EXERCISE: Please copy out word for word everything from the first line of the data down to the line containing "will pyautogui.click(x=800, y=226).", with both of those lines included.

STORED ROWS:
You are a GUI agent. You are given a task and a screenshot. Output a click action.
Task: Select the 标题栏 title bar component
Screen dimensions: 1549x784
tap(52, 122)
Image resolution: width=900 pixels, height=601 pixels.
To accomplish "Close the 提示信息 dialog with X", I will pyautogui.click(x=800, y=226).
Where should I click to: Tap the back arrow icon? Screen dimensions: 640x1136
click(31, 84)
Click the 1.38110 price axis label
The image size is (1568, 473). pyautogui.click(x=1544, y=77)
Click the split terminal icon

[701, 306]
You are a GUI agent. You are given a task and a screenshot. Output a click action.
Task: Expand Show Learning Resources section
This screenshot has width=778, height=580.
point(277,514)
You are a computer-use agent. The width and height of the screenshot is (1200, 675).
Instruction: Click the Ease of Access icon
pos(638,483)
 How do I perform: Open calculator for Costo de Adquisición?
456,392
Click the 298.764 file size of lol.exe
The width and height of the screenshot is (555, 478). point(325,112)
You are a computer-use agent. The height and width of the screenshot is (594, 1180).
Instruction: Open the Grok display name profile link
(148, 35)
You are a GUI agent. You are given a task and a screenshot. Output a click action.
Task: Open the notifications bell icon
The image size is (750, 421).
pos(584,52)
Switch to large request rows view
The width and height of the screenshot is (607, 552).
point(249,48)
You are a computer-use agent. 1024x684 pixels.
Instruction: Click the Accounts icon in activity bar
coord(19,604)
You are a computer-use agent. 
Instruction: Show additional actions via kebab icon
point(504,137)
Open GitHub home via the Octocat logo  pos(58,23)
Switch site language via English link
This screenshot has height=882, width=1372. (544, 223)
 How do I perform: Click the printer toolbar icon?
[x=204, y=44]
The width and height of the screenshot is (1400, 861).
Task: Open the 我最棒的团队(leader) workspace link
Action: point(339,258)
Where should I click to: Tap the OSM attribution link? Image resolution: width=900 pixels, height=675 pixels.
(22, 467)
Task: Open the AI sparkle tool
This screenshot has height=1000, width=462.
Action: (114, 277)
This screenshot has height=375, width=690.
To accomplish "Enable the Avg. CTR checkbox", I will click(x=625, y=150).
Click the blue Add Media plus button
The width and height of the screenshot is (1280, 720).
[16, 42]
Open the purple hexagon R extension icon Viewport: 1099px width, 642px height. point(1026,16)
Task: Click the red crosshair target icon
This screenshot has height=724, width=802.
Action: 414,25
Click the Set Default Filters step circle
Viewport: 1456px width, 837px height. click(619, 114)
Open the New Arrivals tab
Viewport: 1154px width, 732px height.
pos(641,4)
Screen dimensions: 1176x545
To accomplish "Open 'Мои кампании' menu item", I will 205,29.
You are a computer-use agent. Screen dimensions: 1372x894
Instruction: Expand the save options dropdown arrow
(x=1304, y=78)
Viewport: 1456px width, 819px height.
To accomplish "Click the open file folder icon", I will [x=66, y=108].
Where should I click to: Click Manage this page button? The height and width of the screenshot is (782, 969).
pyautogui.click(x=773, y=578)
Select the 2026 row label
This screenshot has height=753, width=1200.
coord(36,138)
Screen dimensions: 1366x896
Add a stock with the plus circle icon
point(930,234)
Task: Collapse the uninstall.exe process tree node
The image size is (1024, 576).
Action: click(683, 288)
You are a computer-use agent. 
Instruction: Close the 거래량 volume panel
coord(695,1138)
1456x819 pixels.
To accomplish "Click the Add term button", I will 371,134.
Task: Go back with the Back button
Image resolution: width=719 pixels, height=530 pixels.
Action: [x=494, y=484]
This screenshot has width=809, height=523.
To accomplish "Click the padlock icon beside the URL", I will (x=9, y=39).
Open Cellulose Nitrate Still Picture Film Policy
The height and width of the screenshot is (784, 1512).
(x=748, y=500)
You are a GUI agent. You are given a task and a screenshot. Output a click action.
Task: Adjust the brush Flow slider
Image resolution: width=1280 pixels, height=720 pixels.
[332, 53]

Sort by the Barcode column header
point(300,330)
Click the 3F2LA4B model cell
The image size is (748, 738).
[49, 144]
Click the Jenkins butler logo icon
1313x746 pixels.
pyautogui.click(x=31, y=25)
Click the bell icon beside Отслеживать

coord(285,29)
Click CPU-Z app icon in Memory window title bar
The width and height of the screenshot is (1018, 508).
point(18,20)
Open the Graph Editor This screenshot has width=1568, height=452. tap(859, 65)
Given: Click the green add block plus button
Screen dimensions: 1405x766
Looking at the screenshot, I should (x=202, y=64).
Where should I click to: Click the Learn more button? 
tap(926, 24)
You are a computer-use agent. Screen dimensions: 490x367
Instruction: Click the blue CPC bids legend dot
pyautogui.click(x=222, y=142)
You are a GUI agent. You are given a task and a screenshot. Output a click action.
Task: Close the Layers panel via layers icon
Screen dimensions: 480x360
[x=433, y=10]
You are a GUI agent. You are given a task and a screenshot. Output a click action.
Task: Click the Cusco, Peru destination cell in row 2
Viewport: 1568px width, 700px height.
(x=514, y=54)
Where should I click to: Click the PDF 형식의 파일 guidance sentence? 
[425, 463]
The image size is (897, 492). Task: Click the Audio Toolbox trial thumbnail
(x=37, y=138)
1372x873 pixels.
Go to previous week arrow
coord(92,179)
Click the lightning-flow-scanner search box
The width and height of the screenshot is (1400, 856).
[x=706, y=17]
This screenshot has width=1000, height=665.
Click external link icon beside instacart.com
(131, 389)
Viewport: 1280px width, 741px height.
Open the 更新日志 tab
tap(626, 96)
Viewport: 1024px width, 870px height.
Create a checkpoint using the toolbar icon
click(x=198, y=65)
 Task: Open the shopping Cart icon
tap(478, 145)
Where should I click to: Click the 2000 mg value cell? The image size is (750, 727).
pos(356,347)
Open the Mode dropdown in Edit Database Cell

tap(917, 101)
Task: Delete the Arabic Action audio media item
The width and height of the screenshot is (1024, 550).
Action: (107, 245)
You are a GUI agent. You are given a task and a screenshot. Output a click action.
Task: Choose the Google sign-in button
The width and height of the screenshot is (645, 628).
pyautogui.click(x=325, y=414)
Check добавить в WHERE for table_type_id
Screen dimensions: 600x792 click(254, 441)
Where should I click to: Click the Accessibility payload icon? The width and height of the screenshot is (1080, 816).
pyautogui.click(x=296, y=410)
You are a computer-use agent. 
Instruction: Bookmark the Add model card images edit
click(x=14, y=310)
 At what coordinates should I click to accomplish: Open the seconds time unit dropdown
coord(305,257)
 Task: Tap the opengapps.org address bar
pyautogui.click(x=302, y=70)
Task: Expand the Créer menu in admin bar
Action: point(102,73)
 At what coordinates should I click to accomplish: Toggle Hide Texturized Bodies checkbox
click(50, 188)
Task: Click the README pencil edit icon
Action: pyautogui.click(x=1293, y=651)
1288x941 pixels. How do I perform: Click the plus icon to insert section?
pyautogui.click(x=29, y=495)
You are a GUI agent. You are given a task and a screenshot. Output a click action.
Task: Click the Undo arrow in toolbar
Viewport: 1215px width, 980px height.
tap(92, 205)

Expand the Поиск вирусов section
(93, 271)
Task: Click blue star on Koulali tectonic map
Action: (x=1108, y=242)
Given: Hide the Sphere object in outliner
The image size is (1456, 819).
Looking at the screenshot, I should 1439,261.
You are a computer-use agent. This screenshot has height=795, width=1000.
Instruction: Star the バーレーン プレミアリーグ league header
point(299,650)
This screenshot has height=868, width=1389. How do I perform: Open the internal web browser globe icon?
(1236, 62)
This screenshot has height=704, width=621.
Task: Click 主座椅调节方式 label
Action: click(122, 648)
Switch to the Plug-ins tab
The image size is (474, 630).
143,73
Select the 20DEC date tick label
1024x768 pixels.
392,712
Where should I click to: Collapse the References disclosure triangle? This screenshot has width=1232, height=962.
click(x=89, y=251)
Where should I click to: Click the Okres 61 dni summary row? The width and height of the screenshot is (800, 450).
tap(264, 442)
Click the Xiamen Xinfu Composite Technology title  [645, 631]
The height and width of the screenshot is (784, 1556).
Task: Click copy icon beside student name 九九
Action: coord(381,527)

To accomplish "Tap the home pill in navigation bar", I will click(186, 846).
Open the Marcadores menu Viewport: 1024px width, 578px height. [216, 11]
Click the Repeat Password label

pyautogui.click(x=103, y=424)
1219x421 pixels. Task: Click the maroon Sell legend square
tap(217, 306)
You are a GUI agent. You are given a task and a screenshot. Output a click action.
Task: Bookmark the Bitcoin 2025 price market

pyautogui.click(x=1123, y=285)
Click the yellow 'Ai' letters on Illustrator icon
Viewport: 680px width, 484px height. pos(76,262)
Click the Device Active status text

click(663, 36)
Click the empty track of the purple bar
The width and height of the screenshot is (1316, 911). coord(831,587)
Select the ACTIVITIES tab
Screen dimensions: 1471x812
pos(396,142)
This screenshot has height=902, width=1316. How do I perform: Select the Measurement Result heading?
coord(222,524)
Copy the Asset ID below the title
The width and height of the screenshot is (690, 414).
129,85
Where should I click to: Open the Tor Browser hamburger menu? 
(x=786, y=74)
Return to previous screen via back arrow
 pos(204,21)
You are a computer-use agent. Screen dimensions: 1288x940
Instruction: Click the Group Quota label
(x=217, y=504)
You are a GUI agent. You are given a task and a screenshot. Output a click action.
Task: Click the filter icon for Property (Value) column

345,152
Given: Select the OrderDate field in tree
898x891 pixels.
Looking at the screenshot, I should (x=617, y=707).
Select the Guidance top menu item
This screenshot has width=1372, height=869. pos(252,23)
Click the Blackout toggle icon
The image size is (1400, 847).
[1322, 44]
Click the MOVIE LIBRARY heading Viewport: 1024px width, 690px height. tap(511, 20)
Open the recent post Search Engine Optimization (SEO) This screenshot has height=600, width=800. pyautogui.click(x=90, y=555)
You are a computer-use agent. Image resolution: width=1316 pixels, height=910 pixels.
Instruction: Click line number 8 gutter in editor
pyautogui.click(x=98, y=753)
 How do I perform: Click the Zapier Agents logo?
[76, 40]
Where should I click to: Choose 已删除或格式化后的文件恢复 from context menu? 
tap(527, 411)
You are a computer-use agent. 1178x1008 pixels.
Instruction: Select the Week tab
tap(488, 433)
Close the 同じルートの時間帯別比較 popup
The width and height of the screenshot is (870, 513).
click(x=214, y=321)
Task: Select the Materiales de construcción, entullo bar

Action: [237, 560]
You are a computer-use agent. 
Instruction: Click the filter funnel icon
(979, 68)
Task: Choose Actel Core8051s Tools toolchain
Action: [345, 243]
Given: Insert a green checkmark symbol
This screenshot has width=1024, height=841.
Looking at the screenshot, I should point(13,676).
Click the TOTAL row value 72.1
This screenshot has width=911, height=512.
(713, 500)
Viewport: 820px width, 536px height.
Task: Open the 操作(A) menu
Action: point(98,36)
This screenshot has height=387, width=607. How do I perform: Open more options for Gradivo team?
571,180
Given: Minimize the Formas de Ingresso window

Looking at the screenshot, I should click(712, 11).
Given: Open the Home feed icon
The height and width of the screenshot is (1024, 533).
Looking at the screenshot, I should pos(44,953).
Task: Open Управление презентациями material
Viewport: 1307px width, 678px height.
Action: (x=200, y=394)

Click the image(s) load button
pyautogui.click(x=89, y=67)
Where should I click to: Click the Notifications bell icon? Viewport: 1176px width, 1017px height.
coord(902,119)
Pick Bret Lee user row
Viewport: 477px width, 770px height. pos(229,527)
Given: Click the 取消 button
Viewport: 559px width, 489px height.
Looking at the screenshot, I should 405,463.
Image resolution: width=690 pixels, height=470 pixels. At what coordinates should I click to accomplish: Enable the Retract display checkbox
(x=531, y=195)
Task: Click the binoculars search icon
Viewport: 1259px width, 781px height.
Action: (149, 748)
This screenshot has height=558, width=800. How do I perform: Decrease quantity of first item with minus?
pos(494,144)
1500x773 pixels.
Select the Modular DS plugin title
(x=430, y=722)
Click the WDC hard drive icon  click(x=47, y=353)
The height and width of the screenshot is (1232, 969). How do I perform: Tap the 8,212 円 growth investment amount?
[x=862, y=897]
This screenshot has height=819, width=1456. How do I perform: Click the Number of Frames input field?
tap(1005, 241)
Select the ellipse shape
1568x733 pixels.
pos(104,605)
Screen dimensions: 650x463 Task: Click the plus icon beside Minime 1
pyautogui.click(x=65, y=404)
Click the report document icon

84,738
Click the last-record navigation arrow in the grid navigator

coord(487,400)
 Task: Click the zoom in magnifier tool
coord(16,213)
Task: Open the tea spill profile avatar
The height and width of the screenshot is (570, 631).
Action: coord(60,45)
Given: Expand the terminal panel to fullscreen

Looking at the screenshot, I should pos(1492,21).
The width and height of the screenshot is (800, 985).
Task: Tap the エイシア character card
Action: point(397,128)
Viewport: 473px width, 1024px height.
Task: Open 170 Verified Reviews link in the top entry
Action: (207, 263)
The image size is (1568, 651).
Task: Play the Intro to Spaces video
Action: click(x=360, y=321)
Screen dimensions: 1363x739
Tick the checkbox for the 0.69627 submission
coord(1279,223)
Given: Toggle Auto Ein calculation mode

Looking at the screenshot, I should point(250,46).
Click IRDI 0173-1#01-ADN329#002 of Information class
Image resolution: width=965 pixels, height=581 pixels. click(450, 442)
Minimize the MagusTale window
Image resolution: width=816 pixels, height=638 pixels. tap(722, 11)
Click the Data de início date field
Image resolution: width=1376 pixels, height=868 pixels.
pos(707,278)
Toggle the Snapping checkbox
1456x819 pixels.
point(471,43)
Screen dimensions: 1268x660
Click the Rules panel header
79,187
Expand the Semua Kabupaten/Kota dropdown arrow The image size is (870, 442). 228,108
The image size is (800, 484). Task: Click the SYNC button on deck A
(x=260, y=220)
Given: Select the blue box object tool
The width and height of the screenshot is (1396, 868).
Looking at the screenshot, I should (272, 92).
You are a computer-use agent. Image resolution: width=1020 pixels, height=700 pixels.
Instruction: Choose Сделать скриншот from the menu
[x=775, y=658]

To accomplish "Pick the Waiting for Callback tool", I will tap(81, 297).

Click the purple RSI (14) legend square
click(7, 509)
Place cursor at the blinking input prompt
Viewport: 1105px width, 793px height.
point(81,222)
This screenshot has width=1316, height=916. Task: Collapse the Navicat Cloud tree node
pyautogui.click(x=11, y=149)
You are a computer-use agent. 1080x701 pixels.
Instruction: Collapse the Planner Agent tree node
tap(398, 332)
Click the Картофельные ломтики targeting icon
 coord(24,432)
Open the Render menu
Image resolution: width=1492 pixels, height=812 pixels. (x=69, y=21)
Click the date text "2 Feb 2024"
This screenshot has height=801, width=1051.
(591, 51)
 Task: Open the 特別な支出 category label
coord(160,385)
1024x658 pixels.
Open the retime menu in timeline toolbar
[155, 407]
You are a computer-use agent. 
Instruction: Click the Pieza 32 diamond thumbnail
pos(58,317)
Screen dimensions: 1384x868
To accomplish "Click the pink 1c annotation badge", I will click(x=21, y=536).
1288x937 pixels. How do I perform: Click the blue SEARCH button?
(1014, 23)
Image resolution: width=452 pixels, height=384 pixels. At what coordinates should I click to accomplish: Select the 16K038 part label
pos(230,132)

EXERCISE SOLUTION:
You are a GUI agent. You are given a task and a screenshot. Output a click action.
Task: Select the 标题栏 title bar component
Screen dimensions: 1549x784
tap(52, 122)
Image resolution: width=900 pixels, height=601 pixels.
To accomplish "Close the 提示信息 dialog with X", I will pyautogui.click(x=800, y=226).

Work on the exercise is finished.